On a global level, he foresees tension rather than cooperation. “We might see governments banning each other’s CBDCs or taxing their use. But I don’t see CBDCs changing the global order. People use the dollar or the euro because those economies are stable and uphold property rights, not because their money is digital.”
As for whether cryptocurrencies can outcompete state digital currencies, Anthony is cautiously optimistic.
“As long as crypto remains the opposite of CBDCs, including open, censorship-resistant, borderless, it can win hearts and minds,” he says. “But competing with governments isn’t like competing with another business.
“If I’m competing with a shop next door, I can lower prices or make a better product. But when it’s the government, they can change the rules of the game while playing.

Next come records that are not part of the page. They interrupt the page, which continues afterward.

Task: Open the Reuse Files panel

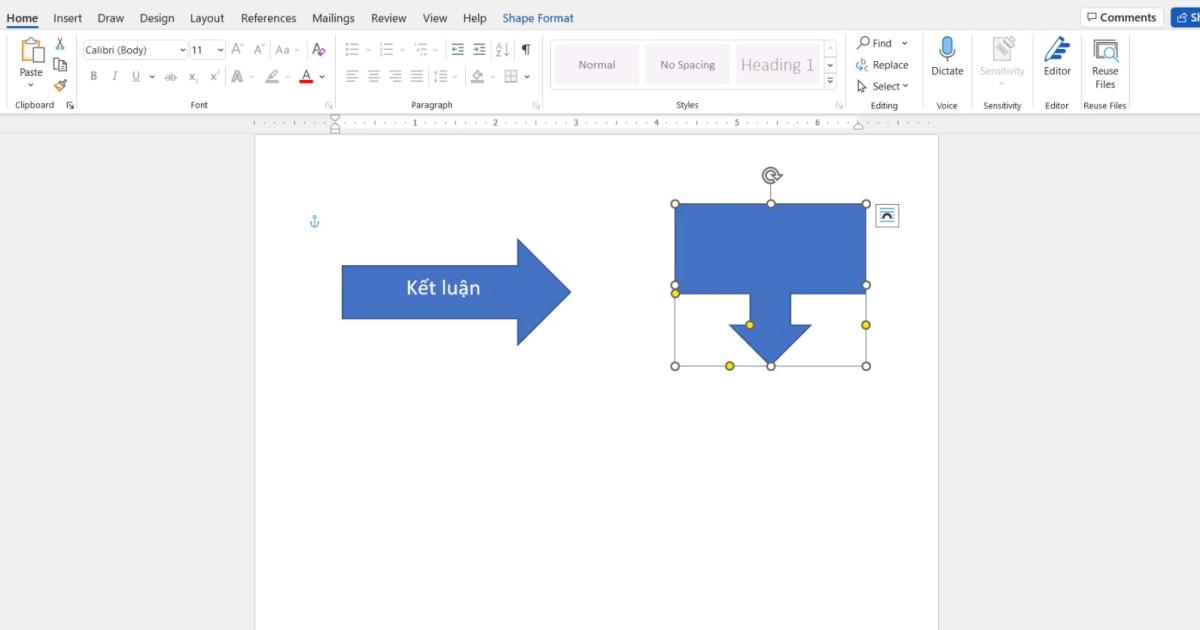Action: click(x=1105, y=62)
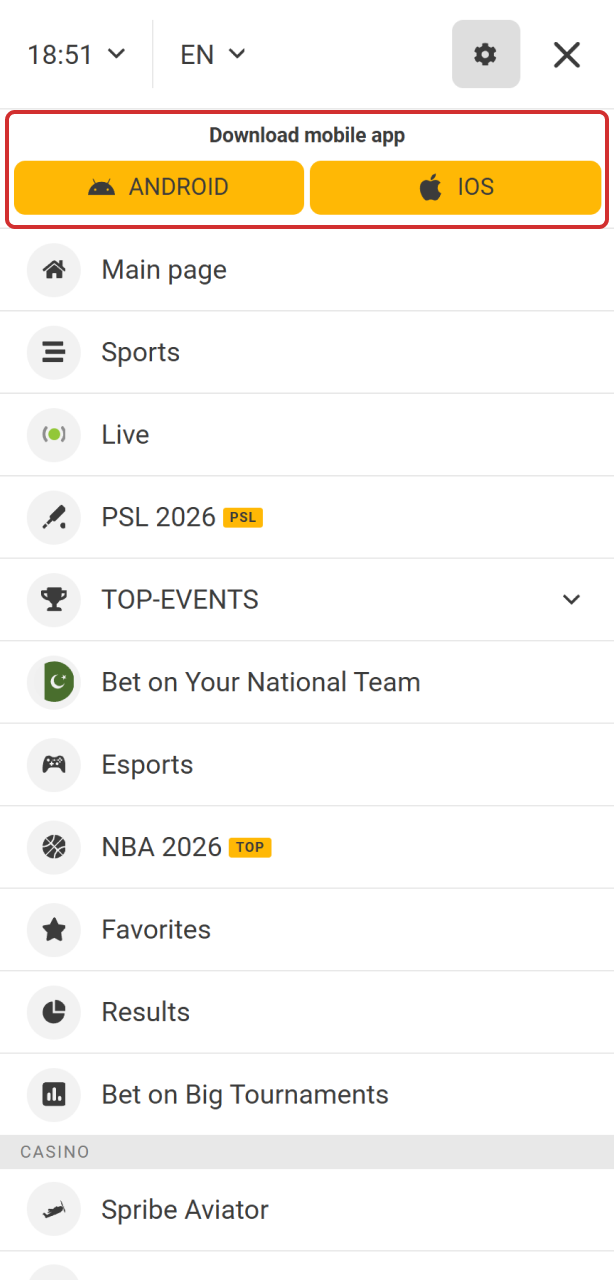Click the cricket bat PSL 2026 icon
Screen dimensions: 614x1280
coord(54,517)
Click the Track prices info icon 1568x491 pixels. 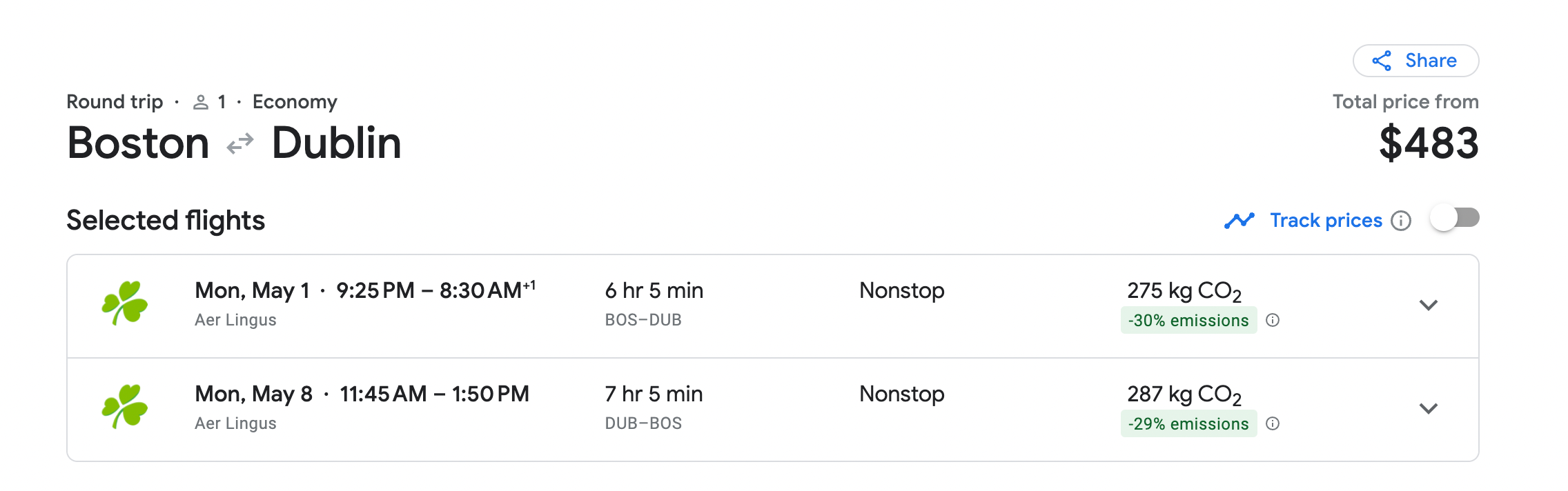pyautogui.click(x=1400, y=221)
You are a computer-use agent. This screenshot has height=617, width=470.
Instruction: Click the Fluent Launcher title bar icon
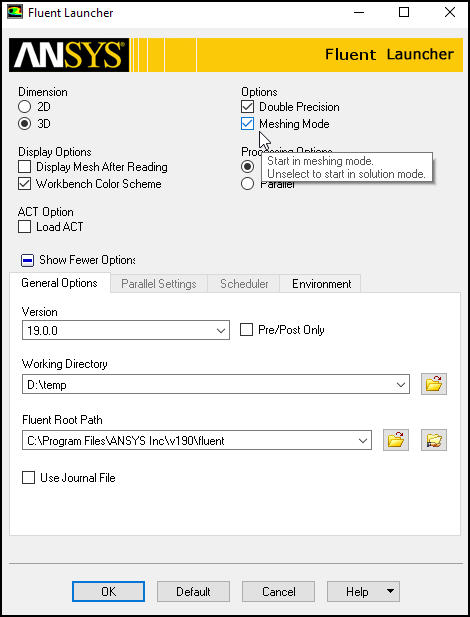click(x=15, y=12)
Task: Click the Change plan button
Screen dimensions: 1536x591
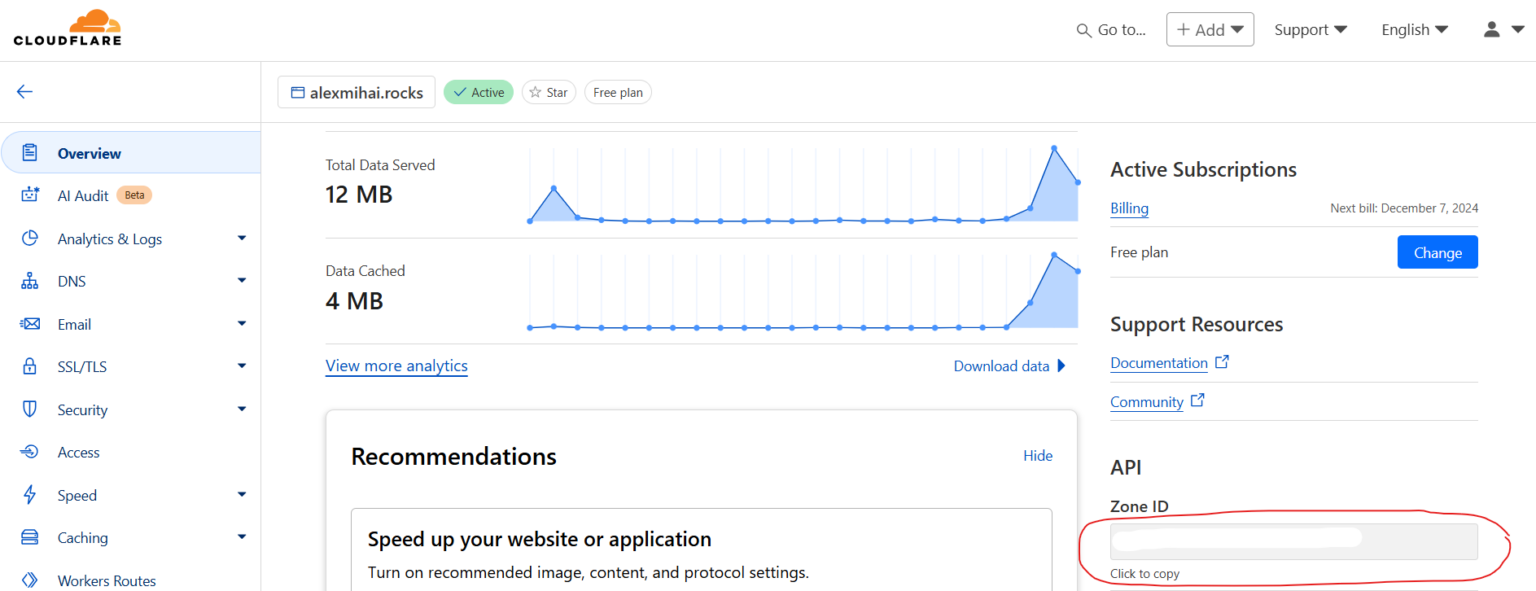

That’s why Bitcoin’s resistance to censorship is its greatest strength.”
Anthony admits his stance has evolved.
“I used to think CBDCs were inevitable,” he says. “Now I think it’s if, not when. The United States has taken a strong stance against launching one, and others are taking note. Some, like the European Central Bank, seem determined, but it’s not unstoppable.
“The key is public awareness. In the U.S., people called their representatives, posted online, and spoke out. That made a difference. Once a CBDC is launched, it’s almost impossible to undo. But before it hits the ground, you can still stop it.”
Looking ahead, Anthony’s outlook for Europe is grim if the digital euro becomes reality.
“I don’t think the future is bright,” he says bluntly. “The ECB has said it wants to push out foreign financial services, but Europeans use and like those services. From a civil liberties standpoint, it’s also worrying. The EU has been moving deeper into control and censorship, and a CBDC would just be another tool.
“All it takes is one tragic event for policymakers to realize they have this surveillance system ready and they’ll flip the switch. If that happens, people will move away from the digital euro, not toward it.”
He adds a final thought, part warning, part plea: “I hope members of the European Parliament are thinking hard about this before moving forward.”